Goal of the exercise
What is needed is a verbatim copy of every record below, with the pictures left out.

= = = = = = =

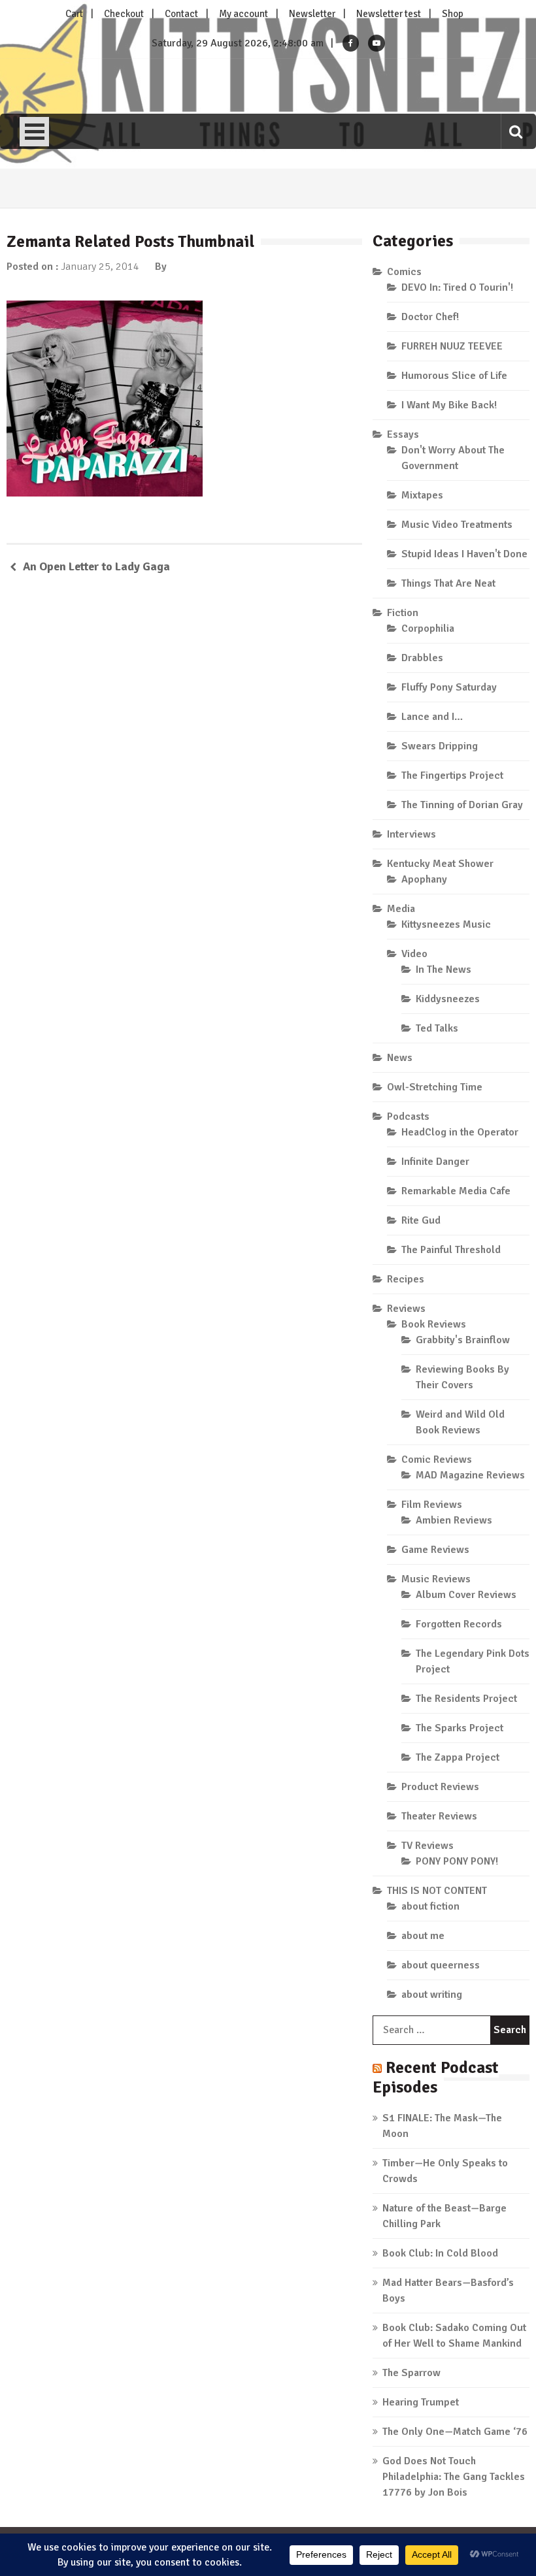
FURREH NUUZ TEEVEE (452, 346)
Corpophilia (427, 628)
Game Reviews (435, 1549)
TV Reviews (427, 1845)
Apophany (424, 879)
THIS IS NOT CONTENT (437, 1890)
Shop (452, 14)
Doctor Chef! (430, 316)
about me (422, 1935)
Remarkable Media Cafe (456, 1191)
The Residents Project (466, 1698)
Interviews (411, 834)
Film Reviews (431, 1504)
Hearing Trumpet (420, 2402)
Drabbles (422, 657)
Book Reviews (433, 1324)
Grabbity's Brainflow (463, 1339)
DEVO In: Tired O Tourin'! (457, 287)
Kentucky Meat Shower (440, 863)
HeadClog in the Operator (459, 1132)
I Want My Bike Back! (449, 405)
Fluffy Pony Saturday (449, 687)
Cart (74, 14)
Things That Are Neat (448, 583)
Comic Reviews (436, 1459)
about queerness (440, 1965)
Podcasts (408, 1116)
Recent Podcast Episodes (436, 2077)
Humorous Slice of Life (454, 375)
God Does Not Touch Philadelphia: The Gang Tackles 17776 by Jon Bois (453, 2476)
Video (414, 953)
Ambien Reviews (454, 1520)
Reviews (406, 1308)
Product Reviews (440, 1786)
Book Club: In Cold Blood (440, 2253)
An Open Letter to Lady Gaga (96, 566)
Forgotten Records (459, 1624)
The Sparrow (411, 2372)
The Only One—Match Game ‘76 (455, 2431)
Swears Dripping (439, 746)
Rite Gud (421, 1220)
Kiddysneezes (448, 998)
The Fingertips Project (452, 775)
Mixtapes (422, 495)
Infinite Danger (435, 1161)
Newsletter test (388, 14)
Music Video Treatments (456, 524)
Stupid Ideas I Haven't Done (464, 554)
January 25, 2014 (100, 266)
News (399, 1057)
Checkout (124, 14)
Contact (181, 14)
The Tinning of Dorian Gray (462, 804)
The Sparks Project (459, 1728)
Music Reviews (436, 1579)
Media (401, 908)
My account (243, 14)
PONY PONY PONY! (457, 1861)
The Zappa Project (457, 1757)
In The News (443, 969)
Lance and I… (432, 716)
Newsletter (312, 14)
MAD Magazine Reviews (470, 1475)
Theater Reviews (439, 1816)
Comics (404, 271)
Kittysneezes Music (446, 924)
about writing (431, 1994)
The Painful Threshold (451, 1249)
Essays (403, 434)
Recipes (405, 1279)
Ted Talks (437, 1028)
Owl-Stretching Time (434, 1087)
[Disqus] (184, 774)
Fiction (402, 612)
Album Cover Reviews (466, 1594)
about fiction (430, 1906)
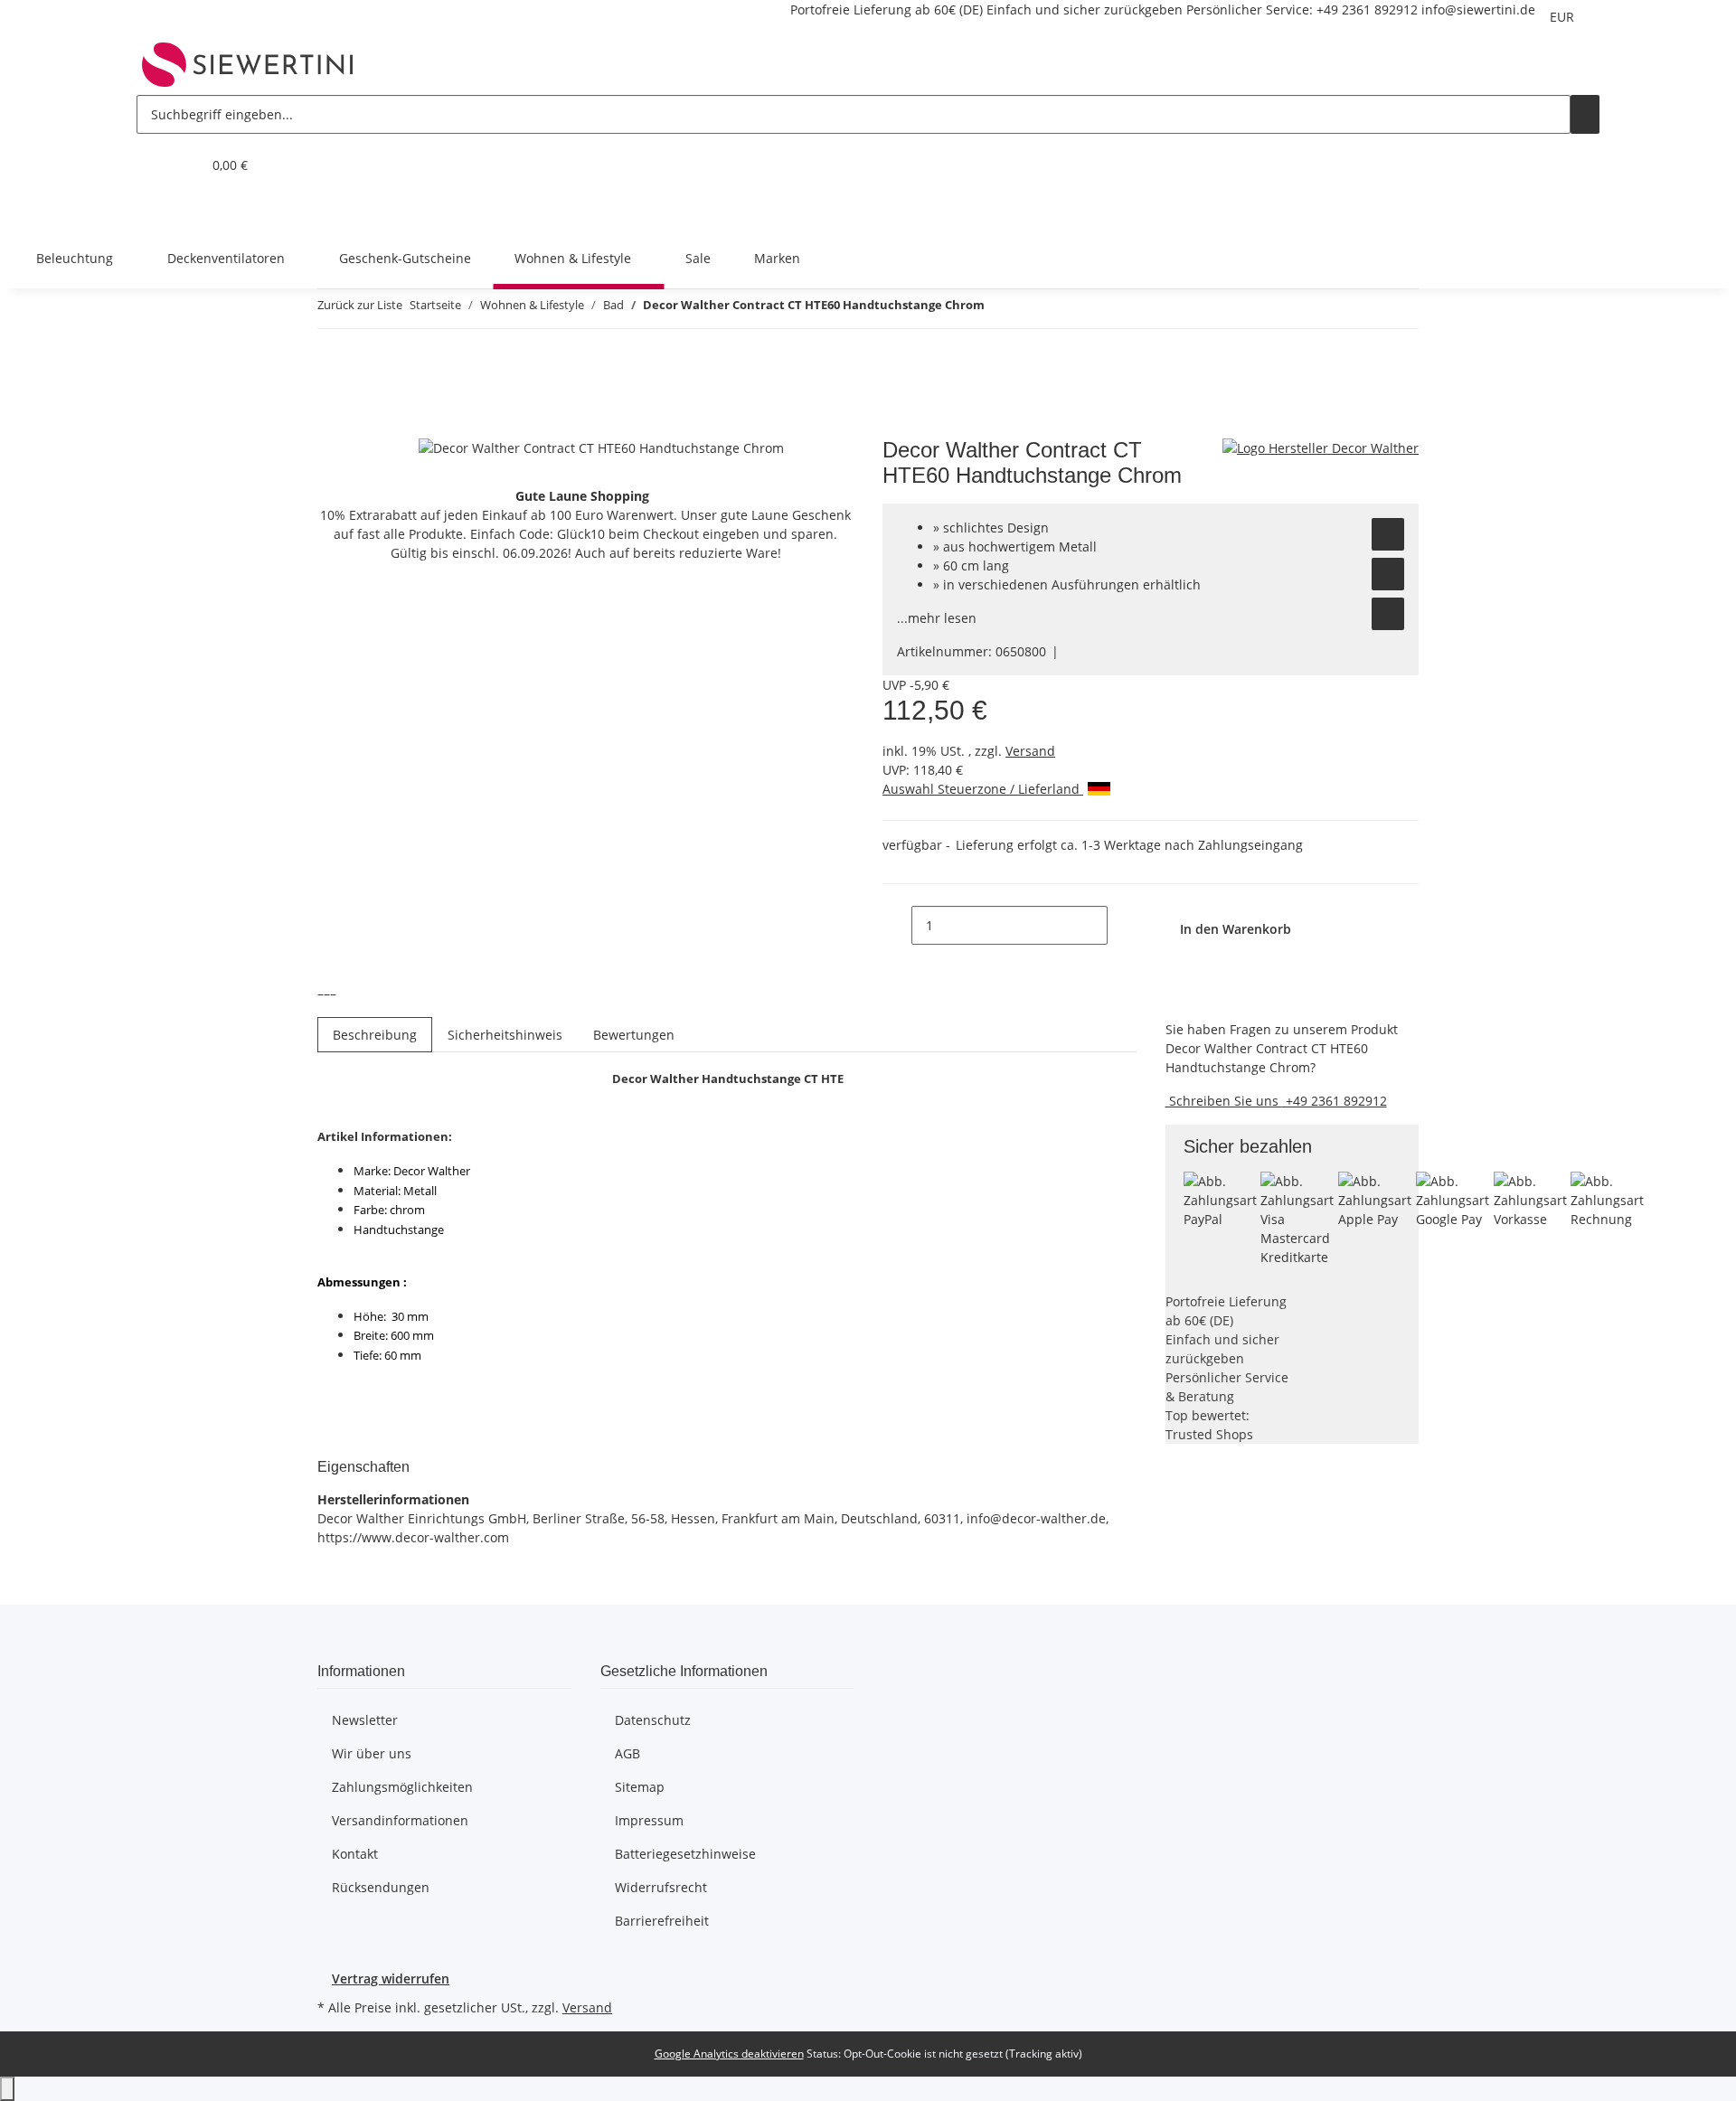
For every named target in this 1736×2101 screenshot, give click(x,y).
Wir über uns (371, 1753)
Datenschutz (653, 1720)
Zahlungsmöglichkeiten (402, 1786)
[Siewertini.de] (248, 64)
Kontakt (355, 1853)
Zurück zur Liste (359, 305)
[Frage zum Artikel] (1388, 614)
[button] (151, 165)
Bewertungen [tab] (634, 1034)
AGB (627, 1753)
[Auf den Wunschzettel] (1388, 534)
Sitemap (640, 1786)
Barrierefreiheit (662, 1920)
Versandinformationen (400, 1820)
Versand (1030, 750)
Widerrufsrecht (661, 1887)
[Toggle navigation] (159, 211)
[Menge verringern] (896, 925)
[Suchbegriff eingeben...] (1585, 114)
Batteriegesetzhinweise (685, 1853)
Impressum (649, 1820)
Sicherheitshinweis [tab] (505, 1034)
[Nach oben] (7, 2089)
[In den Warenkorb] (331, 428)
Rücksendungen (380, 1887)
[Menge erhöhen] (1122, 925)
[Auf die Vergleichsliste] (1388, 574)
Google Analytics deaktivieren (729, 2053)
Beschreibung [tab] (375, 1034)
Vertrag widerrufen (390, 1978)
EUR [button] (1564, 16)
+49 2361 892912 (1367, 9)
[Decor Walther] (1320, 447)
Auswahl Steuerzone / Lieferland (982, 788)
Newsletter (365, 1720)
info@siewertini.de (1478, 9)
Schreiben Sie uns (1223, 1100)
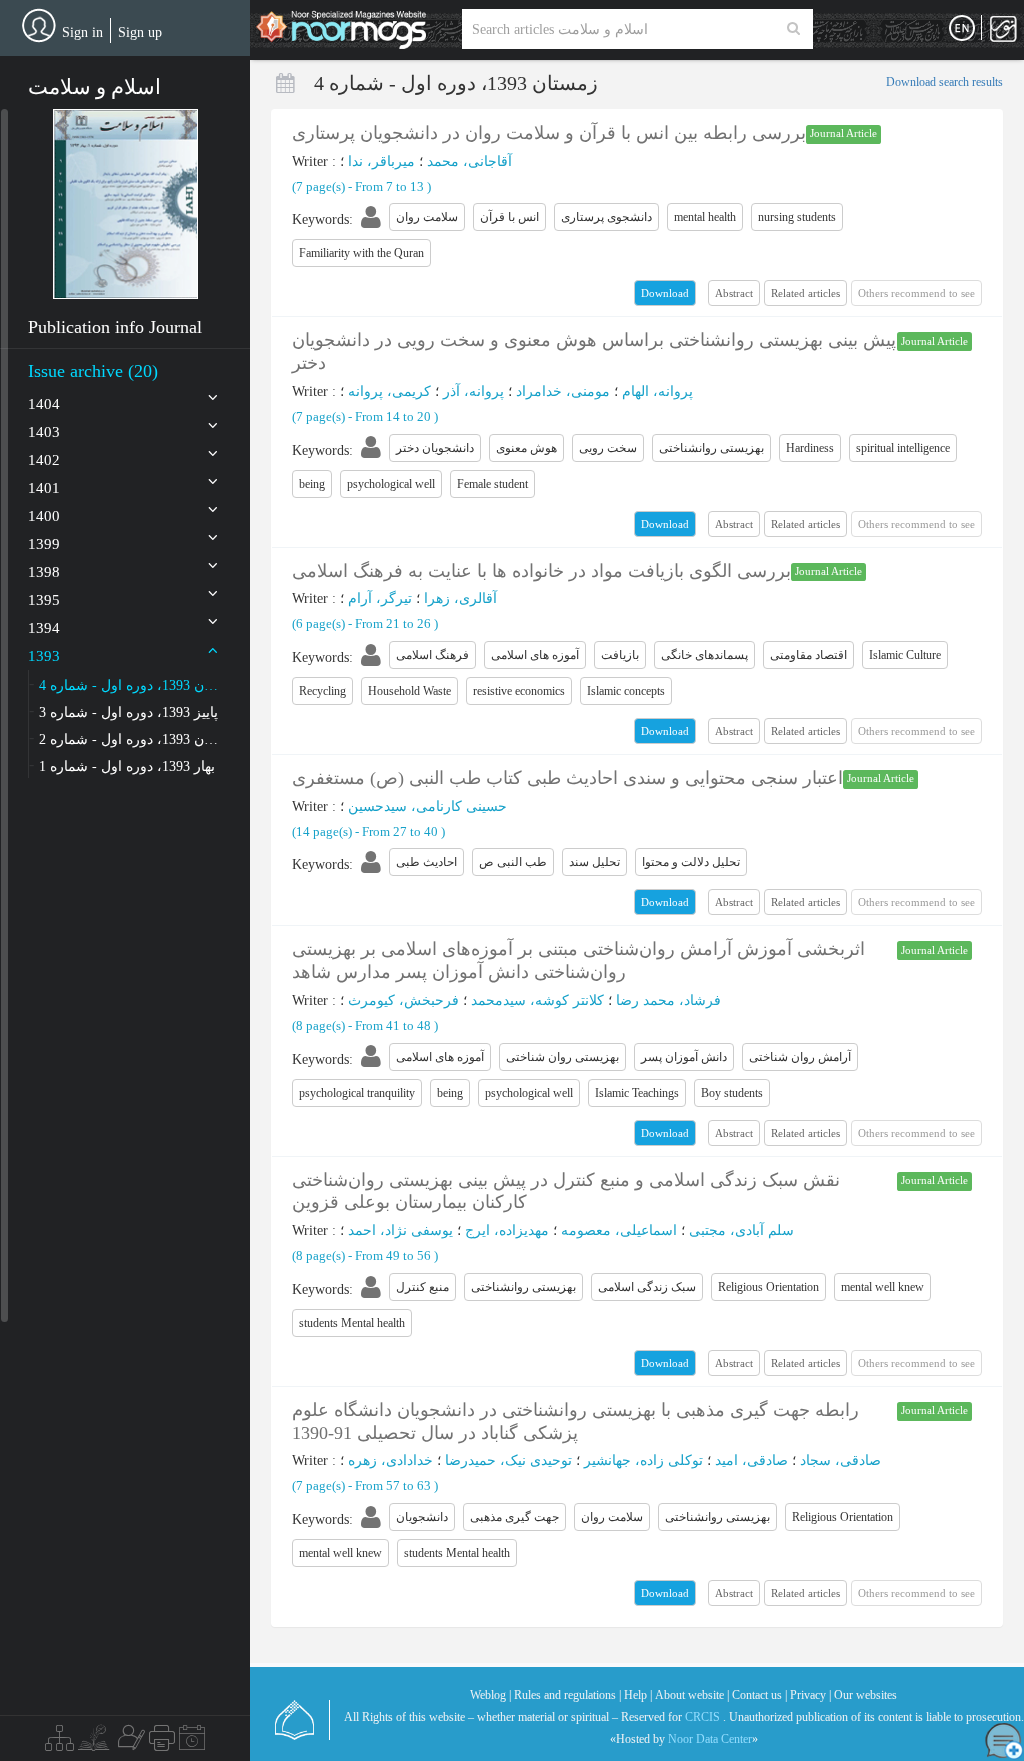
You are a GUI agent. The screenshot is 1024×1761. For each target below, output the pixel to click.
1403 (44, 432)
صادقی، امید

= = = = = = =

Result
FURREH NUUZ TEEVEE (452, 346)
Corpophilia (427, 628)
Game Reviews (435, 1549)
TV Reviews (427, 1845)
Apophany (424, 879)
THIS IS NOT CONTENT (437, 1890)
Shop (452, 14)
Doctor Chef! (430, 316)
about me (422, 1935)
Remarkable Media Cafe (456, 1191)
The Residents Project (466, 1698)
Interviews (411, 834)
Film Reviews (431, 1504)
Hearing Trumpet (420, 2402)
Drabbles (422, 657)
Book Reviews (433, 1324)
Grabbity's Brainflow (463, 1339)
DEVO In: Tired O Tourin'! (457, 287)
Kentucky Meat Shower (440, 863)
HeadClog in the Operator (459, 1132)
I Want My Bike Back! (449, 405)
Fluffy Pony Saturday (449, 687)
Cart (74, 14)
Things That Are Neat (448, 583)
Comic Reviews (436, 1459)
about queerness (440, 1965)
Podcasts (408, 1116)
Recent Podcast Episodes (436, 2077)
Humorous Slice of Life (454, 375)
God Does Not Touch Philadelphia: The Gang Tackles 17776 by Jon Bois (453, 2476)
Video (414, 953)
Ambien Reviews (454, 1520)
Reviews (406, 1308)
Product Reviews (440, 1786)
Book Club: In Cold Blood (440, 2253)
An Open Letter to Lady Gaga (96, 566)
Forgotten Records (459, 1624)
The Sparrow (411, 2372)
The Only One—Match Game ‘76 (455, 2431)
Swears Dripping (439, 746)
Rite Gud (421, 1220)
Kiddysneezes (448, 998)
The Fingertips Project (452, 775)
Mixtapes (422, 495)
Infinite Danger (435, 1161)
Newsletter test (388, 14)
Music Video Treatments (456, 524)
Stupid Ideas I Haven't Done (464, 554)
January 25, 2014 (100, 266)
News (399, 1057)
Checkout (124, 14)
Contact (181, 14)
The Tinning of Dorian Gray (462, 804)
The Sparks Project (459, 1728)
Music Reviews (436, 1579)
Media (401, 908)
My account (243, 14)
PONY PONY PONY! (457, 1861)
The Zappa Project (457, 1757)
In The News (443, 969)
Lance and I… (432, 716)
Newsletter (312, 14)
MAD Magazine Reviews (470, 1475)
Theater Reviews (439, 1816)
Comics (404, 271)
Kittysneezes Music (446, 924)
about writing (431, 1994)
The Painful Threshold (451, 1249)
Essays (403, 434)
Recipes (405, 1279)
Ted Talks (437, 1028)
Owl-Stretching Time (434, 1087)
[Disqus] (184, 774)
Fiction (402, 612)
Album Cover Reviews (466, 1594)
about fiction (430, 1906)
For every named target in this 1736×2101 screenshot, give click(x,y).
Wir über uns (371, 1753)
Datenschutz (653, 1720)
Zahlungsmöglichkeiten (402, 1786)
[Siewertini.de] (248, 64)
Kontakt (355, 1853)
Zurück zur Liste (359, 305)
[Frage zum Artikel] (1388, 614)
[button] (151, 165)
Bewertungen [tab] (634, 1034)
AGB (627, 1753)
[Auf den Wunschzettel] (1388, 534)
Sitemap (640, 1786)
Barrierefreiheit (662, 1920)
Versandinformationen (400, 1820)
Versand (1030, 750)
Widerrufsrecht (661, 1887)
[Toggle navigation] (159, 211)
[Menge verringern] (896, 925)
[Suchbegriff eingeben...] (1585, 114)
Batteriegesetzhinweise (685, 1853)
Impressum (649, 1820)
Sicherheitshinweis [tab] (505, 1034)
[Nach oben] (7, 2089)
[In den Warenkorb] (331, 428)
Rücksendungen (380, 1887)
[Menge erhöhen] (1122, 925)
[Auf die Vergleichsliste] (1388, 574)
Google Analytics deaktivieren (729, 2053)
Beschreibung [tab] (375, 1034)
Vertrag widerrufen (390, 1978)
EUR [button] (1564, 16)
+49 2361 892912 (1367, 9)
[Decor Walther] (1320, 447)
Auswahl Steuerzone / Lieferland (982, 788)
Newsletter (365, 1720)
info@siewertini.de (1478, 9)
Schreiben Sie uns (1223, 1100)
You are a GUI agent. The screenshot is 1024×1761. For each target below, output the pixel to click.
1403 (44, 432)
صادقی، امید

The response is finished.